## 作業内容
#1 下の凍結乾燥に関する文章に出てくる温度の名称を、表記どおりにすべて挙げよ。
#2 下の凍結乾燥に関する文章に基づき、次の問いに答えよ。
(a) 凍結乾燥法の問題点として挙げられているのは何か。
(b) 乾燥温度が低いと、昇華蒸気圧と乾燥速度はどうなるとされているか。
(c) 昇華面温度がコラツプス温度を越えた場合、どのような脱水が起こるとされているか。
#3 下の凍結乾燥に関する文章の最後の文の後を引き取って、続きを書いてください。

-------- 本文

被乾燥物を凍結させ高真空下で昇華によつて水
分を蒸発させる凍結乾燥法は、製品品質を低下さ
せずに乾燥処理を行なえるが、製造コストが極め
て高いという問題がある。特に食品の凍結乾燥に
おいては被乾燥物によつて凍結乾燥装置の仕様、
運転条件を選定するというよりは、むしろ装置仕
様によつて被乾燥物を選定するか、あるいはその
組成を変更して凍結乾燥を行うことが多かつた。
これは乾燥温度が低ければ昇華蒸気圧が低下し、
乾燥速度が遅くなるために製造コストが上昇する
ことに基くものである。また、工業的な凍結乾燥
においては、同一の乾燥条件を選定したにもかか
わらず、乾燥製品の品質が必ずしも同一にならな
いことも多かつた。これは乾燥室内の棚温を乾燥
温度とみなして、棚温のみを制御し、被乾燥物の
昇華面温度と棚温との差を充分考慮しなかつたこ
とに起因した。すなわち、昇華面温度が被乾燥物
に固有なコラツプス(Collapse)温度以下であれ
ば昇華脱水が起こるが、それを越える温度になつ
た場合には蒸発脱水が起こるために品質の低下が
生ずるものと考えられる。

----------------
-------- データ抜粋

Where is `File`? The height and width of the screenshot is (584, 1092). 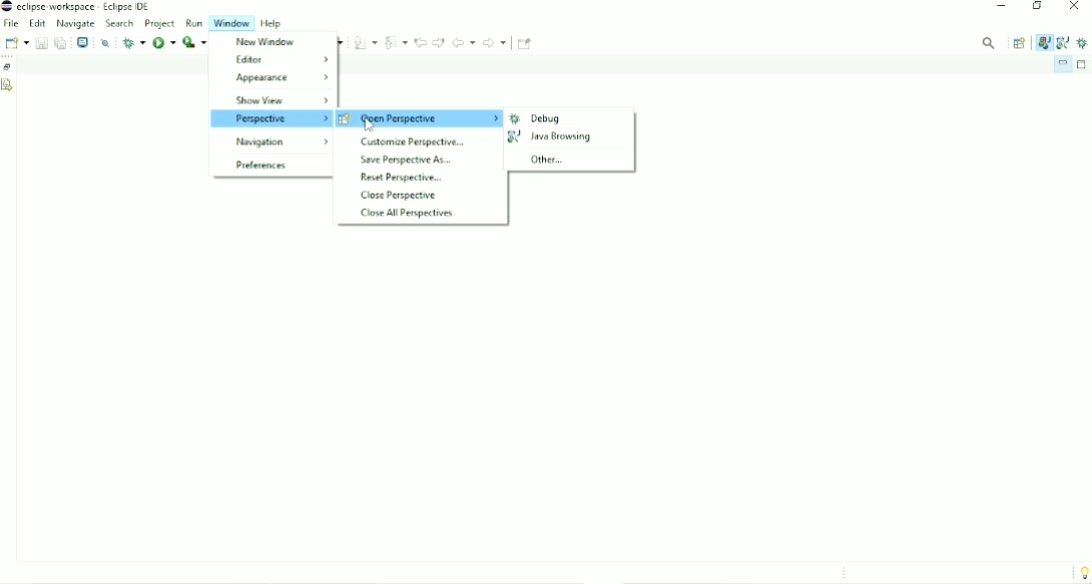
File is located at coordinates (11, 24).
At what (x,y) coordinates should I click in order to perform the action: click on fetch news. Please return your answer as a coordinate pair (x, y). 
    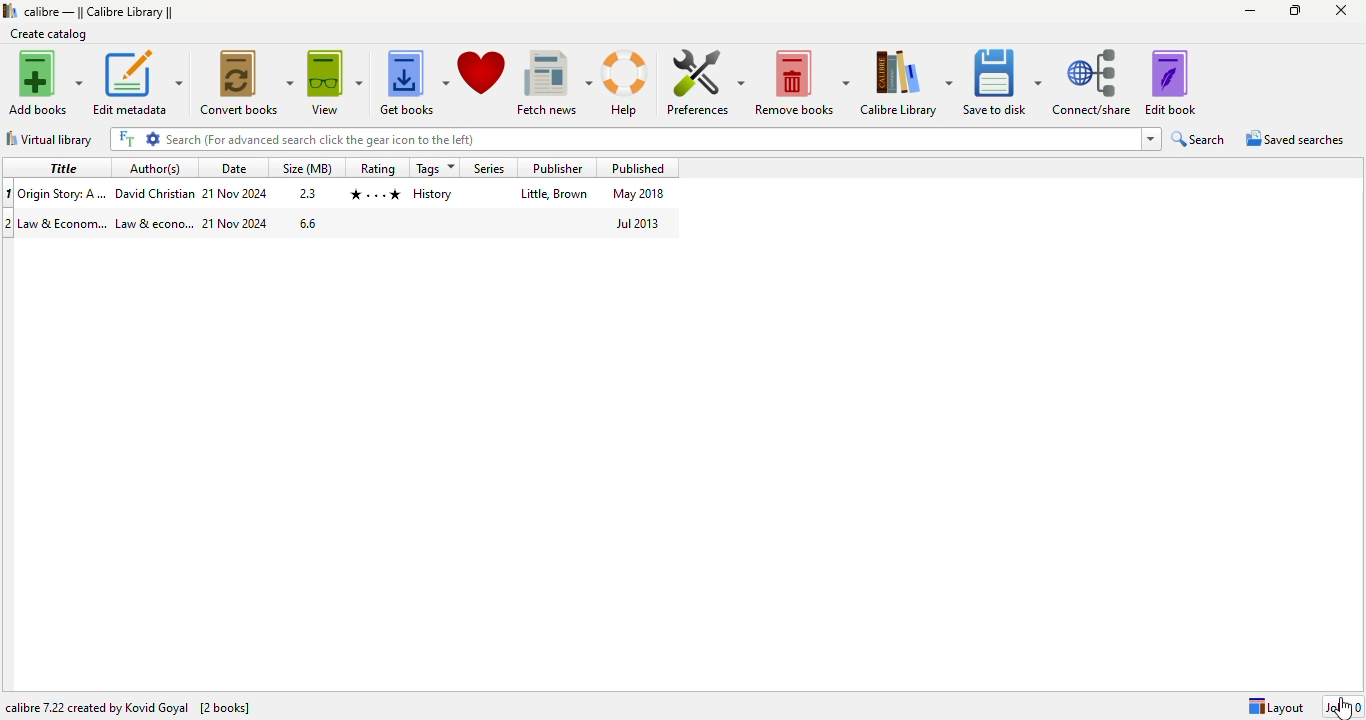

----------------

## 解答
#1
乾燥温度
棚温
昇華面温度
コラツプス(Collapse)温度

#2
(a) 製造コストが極めて高いこと。
(b) 昇華蒸気圧が低下し、乾燥速度が遅くなる。
(c) 蒸発脱水。

#3
本発明者らは被乾燥物のコラツプス温度を測定
し、被乾燥物の昇華面温度を該温度を越えずかつ
できるだけ該温度に近い値に制御しつつ凍結乾燥
を実施すれば、品質が良好で製品コストも低減で
きることに注目して鋭意検討した結果本発明を完
成するに到つた。
すなわち、本発明は、被乾燥物を凍結し、次い
で乾燥層内で乾燥する方法において、乾燥槽内の
被乾燥物の昇華面温度を被乾燥物のコラツプス温
度以下でかつ該コラツプス温度に近い温度に保つ
ように、乾燥槽内の圧力を制御して乾燥を実施す
ることを特徴とする凍結乾燥法である。
本発明を更に詳細に説明する。製品品質に対し
て極めて重大な意味を持つコラツプス温度につい
ては、例えばロンドンのアカデミツクプレス社か
ら出版された“Freeze drying and Advanced
Food Technology”の277頁に掲載されたA.P.
Mackenzieの論文に詳細に記載されている。この
コラツプス温度を測定する方法としては、被乾燥
物の薄片を種々の温度下で凍結乾燥を行ない、顕
微鏡観察により変化が認められた温度と温度の間
の値をコラツプス温度とするという、極めて手間
のかかる方法が知られている。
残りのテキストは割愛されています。